Na szlaku przygód, a więc walka o miłość i koronę
Geralt i Jaskier trafiają do Bremervoord, nadmorskiego księstwa, aby niedługo później wdać się w konflikt, który odnosi się do przymiotów serca i rozumu, relacji i władzy… Historia ukazana w animacji „Wiedźmin: Syreny z głębin” koncentruje się z jednej strony na nieoczywistym uczuciu pomiędzy człowiekiem a syreną, a z drugiej odnosi się do problemu akceptacji i cywilizacyjnych różnic. I tak też, gdy tajemnicze potwory z głębin zasadzają się na żeglarzy, wojnę między ziemią a morzem będzie w stanie zażegnać tylko jeden Wiedźmin – Geralt z Rivii… Istotną zmienną jest natomiast walka o miłość, zakazane uczucie, które połączyło przedstawicielkę syreniego świata i następcę tronu…

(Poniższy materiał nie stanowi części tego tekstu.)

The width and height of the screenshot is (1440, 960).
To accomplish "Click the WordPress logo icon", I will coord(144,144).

Potworności ludzi, czyli uczucie pomiędzy gatunkami
Widowiskowa akcja potrafi dostarczyć emocjonalny ładunek – trup ścieli się gęsto, a walki z monstrualnymi potworami wypadają znakomicie. Tyle że po prostu nie ma w tym wszystkim pierwiastka, który dostarcza Sapkowski. Animacja nasycona akcją spłyciła wszystkie moralne rozterki, w tym przede wszystkim esencję opowieści, czyli w mojej ocenie relacje i portrety psychologiczne postaci. Bo w przypadku tej historii każdy, właściwie bez wyjątku, posiada dwie cechy charakteru, a z dialogów płynie tak rażąca deklaratywność i jednoznaczność, że wzdycha się po prostu nad tym, wiedząc, że historia posiadała zdecydowanie większy potencjał wyjściowy.

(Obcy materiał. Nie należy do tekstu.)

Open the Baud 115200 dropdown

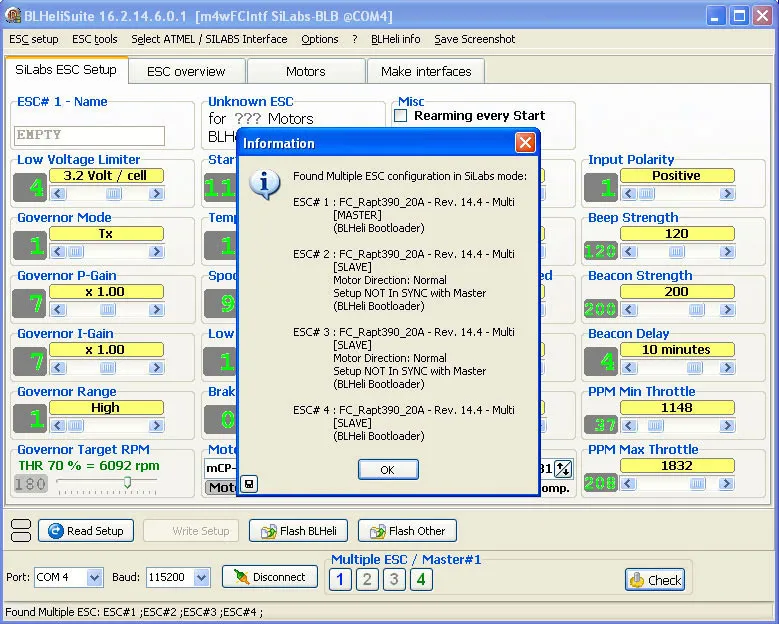pyautogui.click(x=201, y=577)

„Wiedźmin: Syreny z głębin” – potencjał na więcej
Animacja interesująca, ale niepozbawiona skazy. „Wiedźmin: Syreny z głębin” to film, który wizualnie prezentuje się naprawdę atrakcyjnie, miejscami znakomicie, co więcej, oferuje dynamiczną akcję. Jednak powierzchowne potraktowanie tematu i uproszczenia fabularne sprawiają, że film w żadnym razie nie dorównuje literackiemu pierwowzorowi. Dla fanów Sapkowskiego, którzy oczekują głębszego przesłania, „Wiedźmin: Syreny z głębin” może być rozczarowujący. Niemniej jednak, dla pozostałych osób, które szukają prostego, ale sprawnie zrealizowanego filmu fantasy, seans powinien być udany.